I, and also pangu jailbreak team, had previously found a few bugs in the kernel IODataQueue code.
It seems that io_hideventsystem also uses IODataQueues purely in userspace. That is, via shared
memory between two userspace processes rather than between a userspace process and the kernel.

It turns out that the userspace code for enqueuing and dequeuing from an IODataQueue has none
of the hardening that the kernel code now has, so it's trivial to just replace the length, head
and tail fields (which are in a header at the start of the shared memory buffer) such that
the remote process tries to enqueue outside of the bounds of the IODataQueue's actual backing
buffer.

This is a very basic PoC thrown together to minimally repro the issue.

Run build.sh and run.sh, use the mouse a bit and notice the hidd crash log.

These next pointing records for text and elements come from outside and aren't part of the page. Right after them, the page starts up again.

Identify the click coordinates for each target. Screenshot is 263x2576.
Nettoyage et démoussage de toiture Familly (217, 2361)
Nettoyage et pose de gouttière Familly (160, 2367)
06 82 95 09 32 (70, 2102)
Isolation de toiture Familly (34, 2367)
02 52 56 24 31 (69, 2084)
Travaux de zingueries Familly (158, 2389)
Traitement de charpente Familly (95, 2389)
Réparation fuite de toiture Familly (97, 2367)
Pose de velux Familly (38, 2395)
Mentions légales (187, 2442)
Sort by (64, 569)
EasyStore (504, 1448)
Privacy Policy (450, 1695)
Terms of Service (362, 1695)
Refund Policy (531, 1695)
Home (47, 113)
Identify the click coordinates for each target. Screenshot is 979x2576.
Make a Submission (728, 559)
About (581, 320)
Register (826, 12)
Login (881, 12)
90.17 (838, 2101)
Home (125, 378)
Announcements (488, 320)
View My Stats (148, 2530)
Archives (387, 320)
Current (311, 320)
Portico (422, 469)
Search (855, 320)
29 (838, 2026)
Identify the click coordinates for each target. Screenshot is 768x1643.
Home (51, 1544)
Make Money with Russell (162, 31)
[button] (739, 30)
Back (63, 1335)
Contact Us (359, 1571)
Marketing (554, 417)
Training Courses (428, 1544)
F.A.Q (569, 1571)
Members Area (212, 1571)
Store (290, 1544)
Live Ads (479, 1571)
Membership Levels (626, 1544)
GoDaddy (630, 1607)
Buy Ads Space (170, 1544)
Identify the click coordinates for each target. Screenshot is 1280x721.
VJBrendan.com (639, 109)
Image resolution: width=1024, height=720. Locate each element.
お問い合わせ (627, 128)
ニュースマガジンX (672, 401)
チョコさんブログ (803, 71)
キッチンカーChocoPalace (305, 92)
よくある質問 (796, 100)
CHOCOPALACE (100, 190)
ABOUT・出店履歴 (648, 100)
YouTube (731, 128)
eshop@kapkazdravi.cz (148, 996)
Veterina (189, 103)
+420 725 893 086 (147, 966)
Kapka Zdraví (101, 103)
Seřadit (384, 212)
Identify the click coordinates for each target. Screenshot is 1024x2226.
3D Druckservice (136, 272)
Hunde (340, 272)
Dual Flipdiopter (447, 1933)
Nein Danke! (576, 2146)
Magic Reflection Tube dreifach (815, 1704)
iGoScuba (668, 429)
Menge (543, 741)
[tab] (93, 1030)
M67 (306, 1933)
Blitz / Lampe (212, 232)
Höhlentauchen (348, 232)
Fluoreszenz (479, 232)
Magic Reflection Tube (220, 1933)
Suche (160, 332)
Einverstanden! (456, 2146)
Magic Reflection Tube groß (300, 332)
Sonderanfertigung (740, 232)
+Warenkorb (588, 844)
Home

Don't try to attach lldb to hidd, you will
struggle to interact with it!

Specifically the server will allocate a buffer wrapped by a mach port (via mach_make_memory_entry_64)
then in the client you can see inside IOHIDEventQueueCreateWithVM the port's memory being mapped.

The attached dylib just interposes mach_vm_map to replace the size and tail fields once the shared
memory is mapped in the client.

I've also tested this on iOS just manually manipulating the shared memory after it's mapped.

Depending on how clients use io_hideventsystem it might be possible to hop first in to backboardd
then in to another client (if that client is also enqueuing events into a queue) but that will
take some more research.

Tested on MacOS 10.13.6 and iOS 11.3.1 (that's the highest version I have on a device with me right now.)